King graduated from St. Francis Preparatory School. He graduated from St. Francis College in 1965 with a B.A. in political science, and earned his J.D. from Notre Dame Law School in 1968. That same year, he began service in the 165th Infantry Regiment of the New York Army National Guard. He worked for the Nassau County district attorney's office until 1974, when he was honorably discharged from the 165th infantry regiment.

King and his wife, Rosemary, reside in Seaford, New York, and have two adult children. His daughter, Erin King Sweeney, served on the town council for Hempstead, New York.

King is Roman Catholic.

==Political career==
King first sought public office in 1977, running for an at-large seat on the Hempstead, New York town council and winning with the backing of the then-powerful Nassau County Republican Party machine led by Joseph Margiotta. In 1981, he successfully ran for Nassau county comptroller, again with Margiotta's support. The next year, when several prominent Republican politicians, led by then senator Alfonse D'Amato, sought to displace Margiotta, King joined them in this internal Republican dispute; at one point, he was the only Nassau politician to do so. King was re-elected in 1985 and 1989. As comptroller, he displayed independence, often criticizing the budget proposals of county executives Francis Purcell and Thomas Gulotta, both Republicans.

King ran for attorney general of New York in 1986, and won the Republican primary after Ulster County District Attorney E. Michael Kavanagh dropped out to run for lieutenant governor. However, he was defeated by a large margin by incumbent Democratic attorney general Robert Abrams.

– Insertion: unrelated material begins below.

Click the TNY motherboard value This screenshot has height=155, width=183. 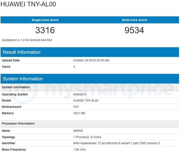tap(76, 107)
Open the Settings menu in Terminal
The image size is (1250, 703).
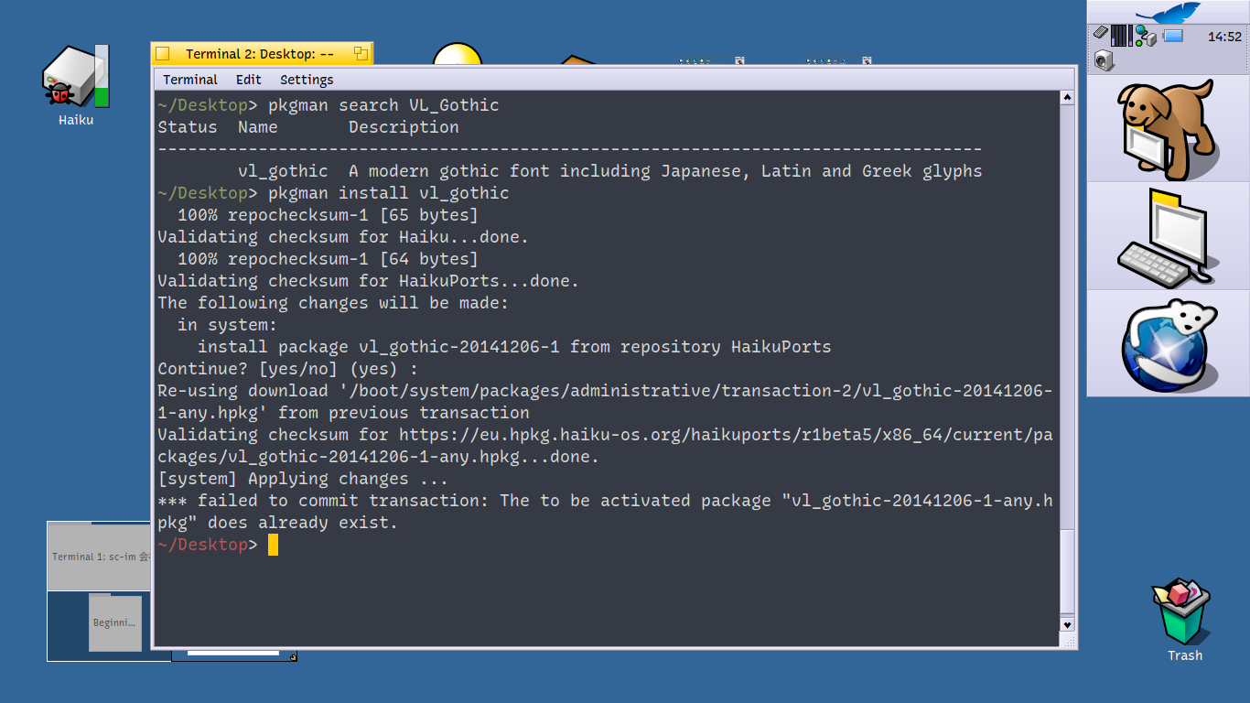pyautogui.click(x=307, y=80)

King was first elected to the US House of Representatives in 1992. When Democratic Party Rep. Robert Mrazek announced his short-lived 1992 US Senate candidacy against Republican incumbent Al D'Amato, King ran for the 3rd district congressional seat that had been held by Mrazek. Despite being outspent 5-to-1, King won 49.6% to 46.5%. From 1993 to 2008, he sometimes faced only token opposition, while in other races, he ran against candidates who could self-finance their campaigns. Although King was outspent in those races, he won by double-digit margins.

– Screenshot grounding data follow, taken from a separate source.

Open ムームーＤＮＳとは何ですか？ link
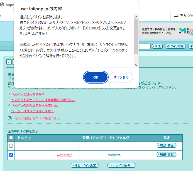Screen dimensions: 193x171 click(32, 111)
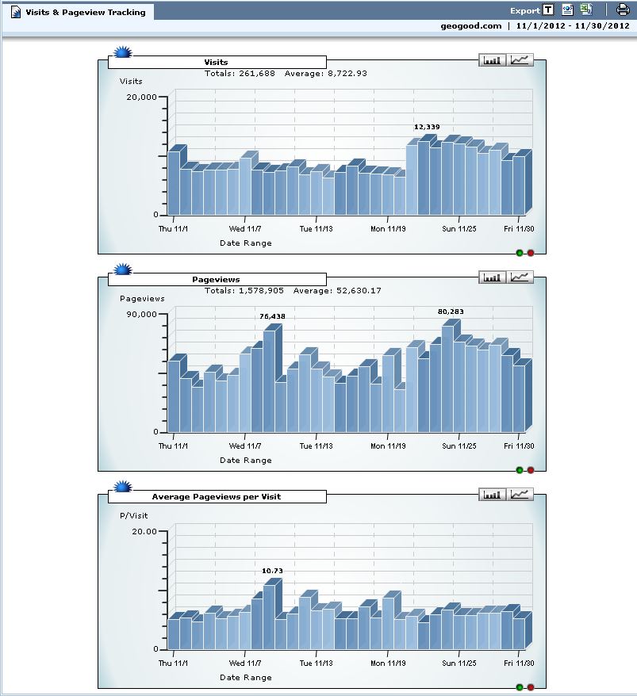Show Average Pageviews per Visit as bar graph
Screen dimensions: 637x696
click(493, 494)
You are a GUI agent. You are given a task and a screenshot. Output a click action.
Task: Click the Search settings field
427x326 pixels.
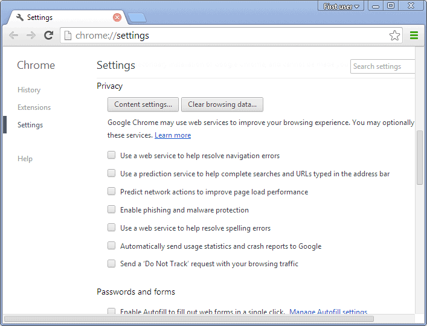click(x=383, y=66)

In 2006, Nassau county legislator Dave Mejias challenged King. While some pundits believed this race would be close due to dissatisfaction with George W. Bush, King defeated Mejias 56% to 44%. King again sought re-election to Congress in 2008. The Democrats fielded 25-year-old newcomer Graham Long in a long-shot bid to defeat King. King won the 2008 election with 64% of the vote.

In 2013, St. John's University honored King with a Doctor of Laws degree, and he gave their commencement address. He was recognized for assisting New York City following Hurricane Sandy.

===Potential bids for US Senate and presidency===

King had contemplated running for Senate in 2000 against Hillary Clinton, and even created an exploratory committee in 2003 to challenge Chuck Schumer. On both occasions he ultimately decided not to pursue the challenge.

After briefly contemplating running for governor of New York in 2010, King announced that he was seriously considering running for US Senate in a special election for the last two years of the term won in 2006 by Hillary Clinton, who had been appointed US secretary of state. When Kirsten Gillibrand, the representative of New York's 20th congressional district, was appointed to fill the seat by David Paterson, King initially said he would consider holding off on making a run for the seat. However, two days after the Gillibrand pick, King demanded Paterson justify his selection of the congresswoman, saying there were more qualified candidates. In August 2009, King ruled out a Senate run; however, in January 2010, he said he was reconsidering a run. King ultimately decided to run for re-election, which he won with 72% of the vote.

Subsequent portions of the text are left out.